**** Records to process ****

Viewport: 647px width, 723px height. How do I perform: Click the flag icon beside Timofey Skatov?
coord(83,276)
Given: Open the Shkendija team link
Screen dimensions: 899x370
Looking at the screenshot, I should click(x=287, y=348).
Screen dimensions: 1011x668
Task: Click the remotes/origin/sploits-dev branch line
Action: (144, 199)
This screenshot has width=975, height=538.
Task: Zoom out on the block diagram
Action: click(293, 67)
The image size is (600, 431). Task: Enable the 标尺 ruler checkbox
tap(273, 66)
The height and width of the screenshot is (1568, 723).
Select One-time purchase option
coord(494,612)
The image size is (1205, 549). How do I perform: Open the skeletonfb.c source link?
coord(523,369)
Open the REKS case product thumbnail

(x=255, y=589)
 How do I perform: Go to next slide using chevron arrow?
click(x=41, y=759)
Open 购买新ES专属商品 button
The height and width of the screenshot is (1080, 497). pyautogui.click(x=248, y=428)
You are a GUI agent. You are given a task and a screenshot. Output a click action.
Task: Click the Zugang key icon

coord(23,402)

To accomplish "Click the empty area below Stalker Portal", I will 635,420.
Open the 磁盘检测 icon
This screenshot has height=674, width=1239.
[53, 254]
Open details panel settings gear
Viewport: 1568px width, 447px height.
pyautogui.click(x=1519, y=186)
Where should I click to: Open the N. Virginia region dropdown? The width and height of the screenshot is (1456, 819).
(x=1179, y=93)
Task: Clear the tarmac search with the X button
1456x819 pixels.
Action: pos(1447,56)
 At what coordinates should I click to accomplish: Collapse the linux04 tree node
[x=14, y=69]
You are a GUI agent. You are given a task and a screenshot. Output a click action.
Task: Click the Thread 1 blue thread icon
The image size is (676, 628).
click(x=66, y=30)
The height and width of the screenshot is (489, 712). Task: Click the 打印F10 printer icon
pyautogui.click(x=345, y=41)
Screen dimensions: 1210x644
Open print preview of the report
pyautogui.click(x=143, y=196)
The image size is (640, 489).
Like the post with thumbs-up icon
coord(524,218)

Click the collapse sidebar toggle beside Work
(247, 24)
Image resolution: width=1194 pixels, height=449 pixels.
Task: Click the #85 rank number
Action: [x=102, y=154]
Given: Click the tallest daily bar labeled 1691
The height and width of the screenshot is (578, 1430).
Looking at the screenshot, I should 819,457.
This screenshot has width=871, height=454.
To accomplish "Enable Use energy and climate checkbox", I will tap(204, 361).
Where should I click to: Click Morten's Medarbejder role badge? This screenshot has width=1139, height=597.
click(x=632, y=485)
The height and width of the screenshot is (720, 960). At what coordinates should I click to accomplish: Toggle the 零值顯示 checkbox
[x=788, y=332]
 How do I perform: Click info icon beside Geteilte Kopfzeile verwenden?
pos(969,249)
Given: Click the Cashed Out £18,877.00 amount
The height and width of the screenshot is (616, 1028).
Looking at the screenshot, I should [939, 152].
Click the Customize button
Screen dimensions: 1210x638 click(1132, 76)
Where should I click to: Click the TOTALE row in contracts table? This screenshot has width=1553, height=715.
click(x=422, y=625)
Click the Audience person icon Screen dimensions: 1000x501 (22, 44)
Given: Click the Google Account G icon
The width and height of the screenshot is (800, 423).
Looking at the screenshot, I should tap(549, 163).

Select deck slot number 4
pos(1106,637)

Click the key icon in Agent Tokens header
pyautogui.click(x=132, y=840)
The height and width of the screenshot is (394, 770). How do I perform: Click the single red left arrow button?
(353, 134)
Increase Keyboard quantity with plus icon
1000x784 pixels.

****

Copy out the lines of the listing above, starting at the line that contains "Where should I click to: Click Morten's" and ending at the line that contains "[x=788, y=332]".

## Complete response:
Where should I click to: Click Morten's Medarbejder role badge? This screenshot has width=1139, height=597.
click(x=632, y=485)
The height and width of the screenshot is (720, 960). At what coordinates should I click to accomplish: Toggle the 零值顯示 checkbox
[x=788, y=332]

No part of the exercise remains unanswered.